In political respect the Erzstift, the archiepiscopal and capitular temporalities, had gained imperial immediacy as a prince-archbishopric in 1180. Its territory comprised only some parts of the archdiocesan area, such as the city of Magdeburg, the bulk of the Magdeburg Börde, and the Jerichow Land as an integral whole and exclaves in parts of the Saalkreis including Halle upon Saale, Oebisfelde and environs as well as Jüterbog and environs. The prince-archbishopric maintained its statehood as an elective monarchy until 1680. Then the Brandenburg-Prussia the prince-archbishopric of Magdeburg. After being secularised, the state was transformed into the Duchy of Magdeburg, a hereditary monarchy in personal union with Brandenburg.

The 1994-founded modern Diocese of Magdeburg is a diocese of the Latin Church of the Catholic Church located in the German states of Saxony-Anhalt (bulk), Brandenburg and Saxony (smaller fringes each).

History edit

The town was one of the oldest emporia of the German trade for the Wends who dwelt on the right bank of the Elbe. In 805 it is first mentioned in history. In 806 Charlemagne built a fortress on the eastern bank of the river opposite Magdeburg. The oldest church is also credited to this time.[1]

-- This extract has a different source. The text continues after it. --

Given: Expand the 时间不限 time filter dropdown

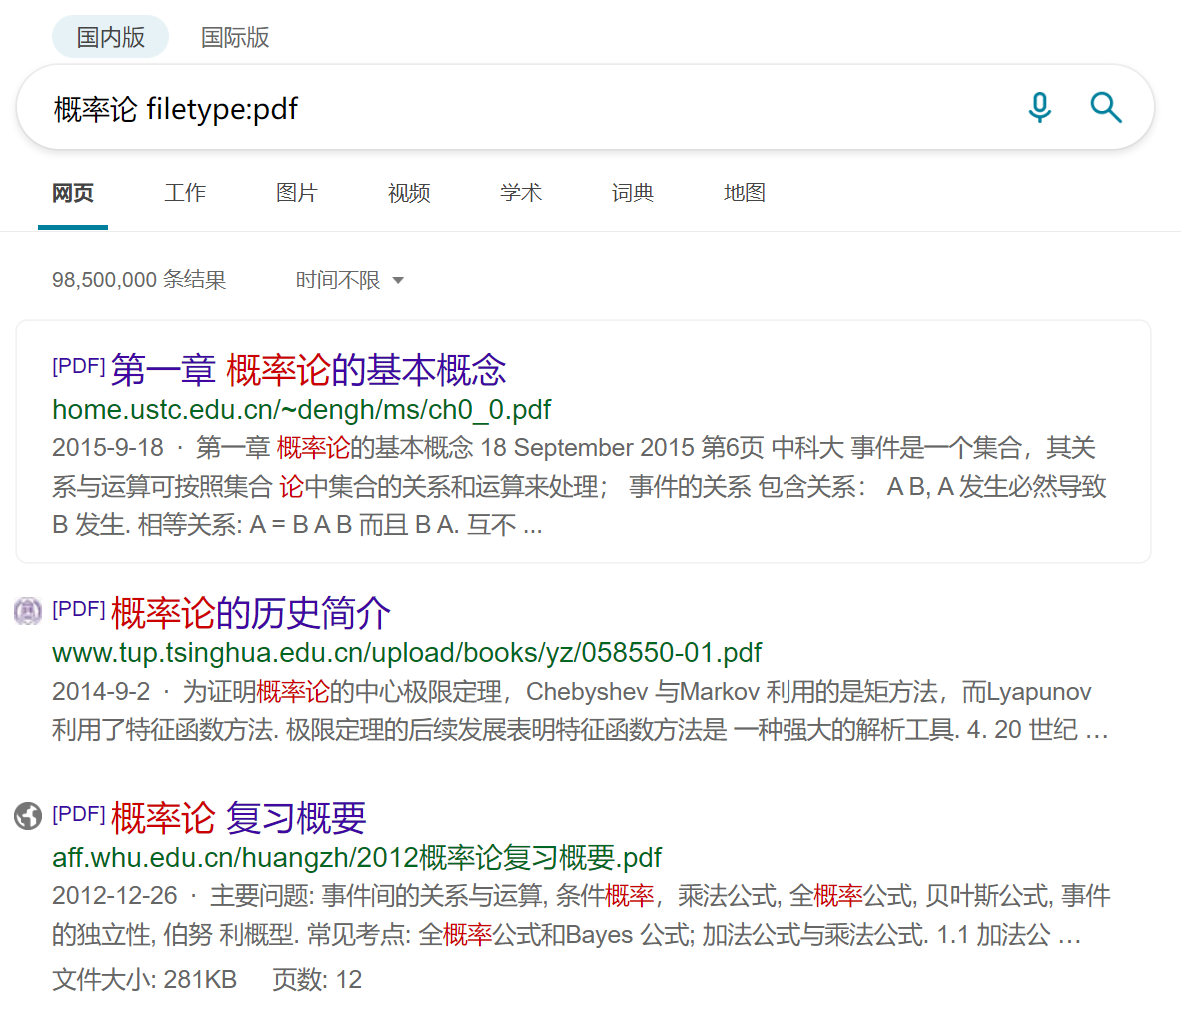Looking at the screenshot, I should [349, 280].
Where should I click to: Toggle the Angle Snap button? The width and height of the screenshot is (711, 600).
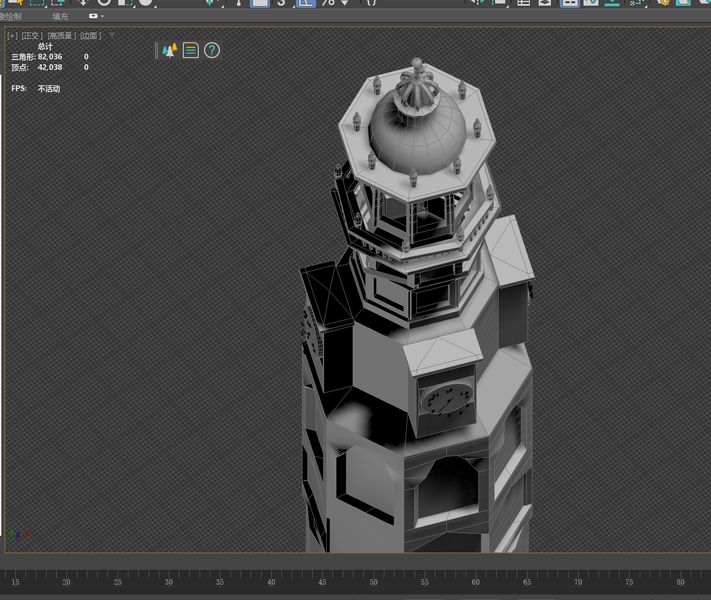tap(306, 3)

Magdeburg first played an important part in the history of Germany during the reign of Otto the Great (936-73). In 929 King Otto I granted the city to his English-born wife Edith as dower. She had a particular love for the town and often lived there. The emperor also continually returned to it. In September 937, Otto and his wife founded a Benedictine monastery at Magdeburg, which was dedicated to Sts. Peter, Maurice, and the Holy Innocents. The first abbots and monks came from St. Maximin's Abbey, Trier.[1]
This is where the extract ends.